In the notation above the matrix A “represents” the linear map ƒ, or that A is the “transformation matrix” of ƒ. In the notation above, the function ƒ is a function of the position in the array of pixels; the value (range) of the function is the pixel value.
It is well known in the theory of linear algebra that matrices may be constructed to rotate, and shear images. Similarly, matrices may be used to transform the values of pixels, which may represent the color value of an image element.
Further a matrix may be constructed to represent noise and this matrix may be added to an array of pixel values.
In addition matrices may be constructed to transform pixels as linear or even non linear transformations of combinations of other pixels. In this way an image may be smeared or warped.
An Exemplary Algorithm
FIG. 2 illustrates an algorithm that may be used in the practiced of the invention. The algorithm is described as one example of the invention and should not be construed as a limitation of the inventive concept of the invention. All of the following disclosure is made with reference to FIG. 2.
In step 2100 an email is received in the client system. The email is stored in a temporary file. The source of the email is not known—it may be a person or generated by a machine. The system and method of the invention will now issue a challenge to the sender to determine the source of the email.
In step 2200 the IP address (or equivalent) is extracted from the email. This address will be the receiver of the challenge to the email.
In step 2300, a database is accessed randomly to retrieve an image as a rendering of a well-known object
In step 2400 the text message associated with the image is extracted from the database record accessed. In this case, the text message is a brief description of the object in the image or a simple question and the answer about the image.
In step 2500, the answer to the question associated with the image is stored with the IP address of the email sender.
In step 2600, a random set of transformations are selected. The set is applied to the image.
In step 2700, the transformed image is transmitted with the challenge to the sender.
In step 2800, the system and method receives the sender's message response to the challenge.
In step 2900, the answer to the challenge question is extracted from the sender's answer.

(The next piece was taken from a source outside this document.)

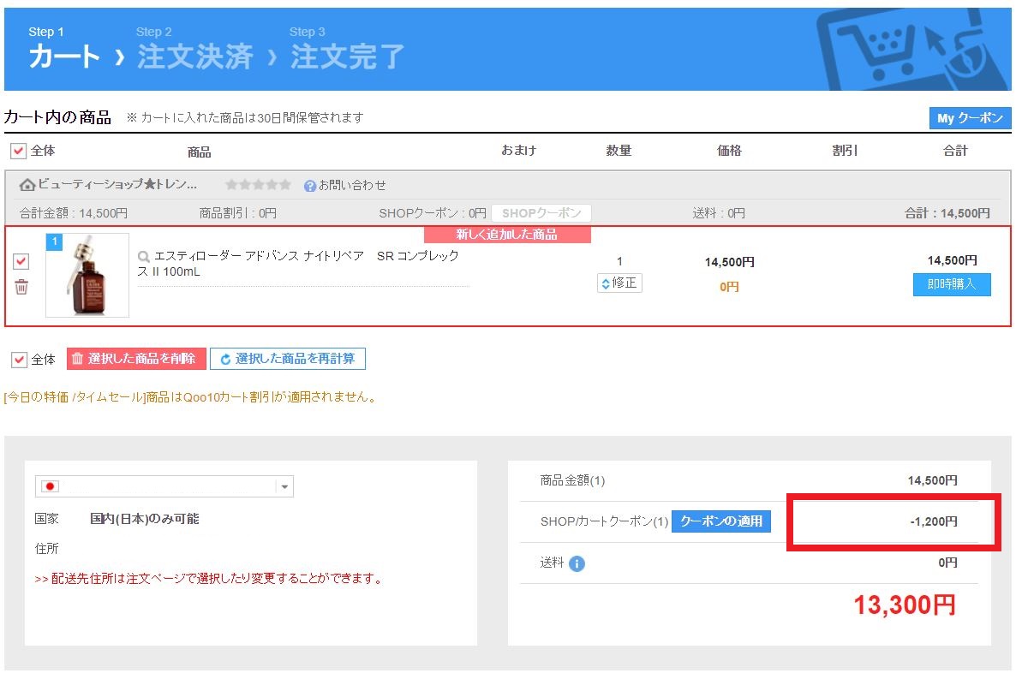This screenshot has height=679, width=1016.
Task: Click the shop home icon
Action: tap(27, 185)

In step 3100, the answer is extracted from the sender's reply is compared to the answer associated with the transformed image.

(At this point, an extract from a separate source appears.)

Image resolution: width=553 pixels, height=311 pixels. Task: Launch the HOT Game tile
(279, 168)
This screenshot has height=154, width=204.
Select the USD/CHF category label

In step 3200, if the two messages are the same, the email message is moved to the inbox.
In step 3300, if the messages are not the same, the email is treated as spam.

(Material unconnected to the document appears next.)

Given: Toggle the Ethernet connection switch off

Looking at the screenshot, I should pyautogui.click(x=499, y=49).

FIG. 3 illustrates the effects of the transformation algorithm illustrated in FIG. 2 and disclosed above. FIG. 3 is merely illustrative and should not be construed as a limitation to the invention.
In FIG. 3, an image of flowers (water lilies) is randomly selected from the database. The name of the image (for example, “flowers”) is accessed and stored as the answer to the challenge. The image is transformed. The transformed image and a challenge (such as “name the object”) is sent to the sender of the email.
As in the algorithm disclosed above, the sender answers the question and submits the answer. If the sender answers “flowers” or “lilies”, the email is sent to the receivers in-box. Otherwise, the email is treated as spam.
In addition, the challenge may require the sender to answer questions that require the application of semantic knowledge. For example, a possible challenge related to FIG. 3 is the question “what are the colors of the flowers in the image?” Or the challenge question could be “what is common to the flower petals in the image?”
The present invention has been taught from an exemplary embodiment, which may be modified or altered according to the claims, which follow.